From: sashiko-bot@kernel.org
To: "Claudio Imbrenda" <imbrenda@linux.ibm.com>
Cc: linux-s390@vger.kernel.org, "Heiko Carstens" <hca@linux.ibm.com>,
"Vasily Gorbik" <gor@linux.ibm.com>,
"Alexander Gordeev" <agordeev@linux.ibm.com>,
kvm@vger.kernel.org
Subject: Re: [PATCH v6 07/10] KVM: s390: Fix cmma dirty tracking
Date: Tue, 23 Jun 2026 15:50:27 +0000 [thread overview]
Message-ID: <20260623155028.CF4821F000E9@smtp.kernel.org> (raw)
In-Reply-To: <20260623153331.233784-8-imbrenda@linux.ibm.com>
Thank you for your contribution! Sashiko AI review found 5 potential issue(s) to consider:
New issues:
- [High] Race condition between kvm_s390_vm_stop_migration() and handle_essa() causes cmma_dirty_pages undercounting and data loss.

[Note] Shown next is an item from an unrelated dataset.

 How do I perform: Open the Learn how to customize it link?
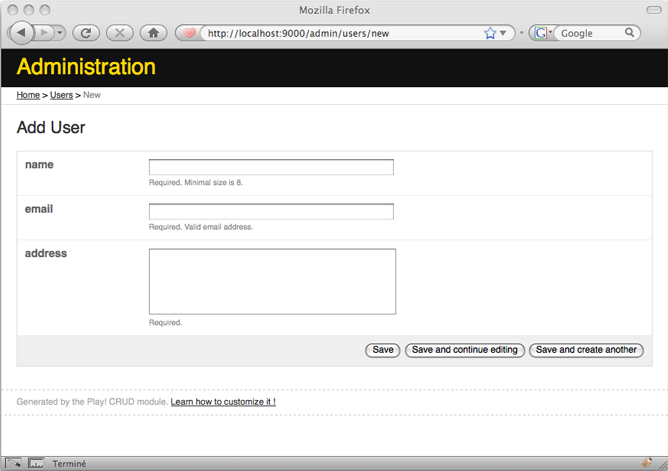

- [Medium] Missing curly braces around the kvm->arch.use_cmma condition in kvm_s390_vm_stop_migration() causes an unconditional, highly expensive guest page table walk.
Pre-existing issues:
- [High] Page table walk skips pages and silently overwrites return values in dat_crste_walk_range(), breaking dat_test_age_gfn() and dat_reset_skeys().
- [High] Uninitialized vmalloc memory is copied to user space in kvm_s390_get_cmma_bits(), leaking kernel memory.

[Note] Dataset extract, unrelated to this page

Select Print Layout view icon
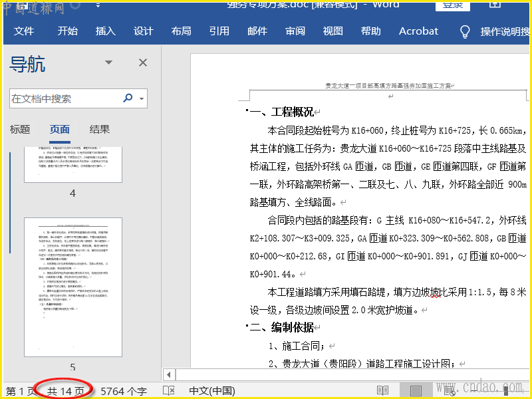This screenshot has width=532, height=399. (x=416, y=391)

- [High] The CMMA dirty tracking allows native hardware execution of ESSA instructions during the full memory walk, potentially causing dirty CMMA state to be missed during live migration.
--
commit 9bad94601846b4f7b13bcf1ade41fc1b47e4dedf
Author: Claudio Imbrenda <imbrenda@linux.ibm.com>
KVM: s390: Fix cmma dirty tracking
This commit modifies the CMMA dirty tracking to set the migration_mode flag
before marking all existing PGSTEs as cmma-dirty. It also attempts to clear
the cmma_d bit and reset the dirty page count when stopping migration, and
addresses a wrap-around case in dat_get_cmma() when searching for pages.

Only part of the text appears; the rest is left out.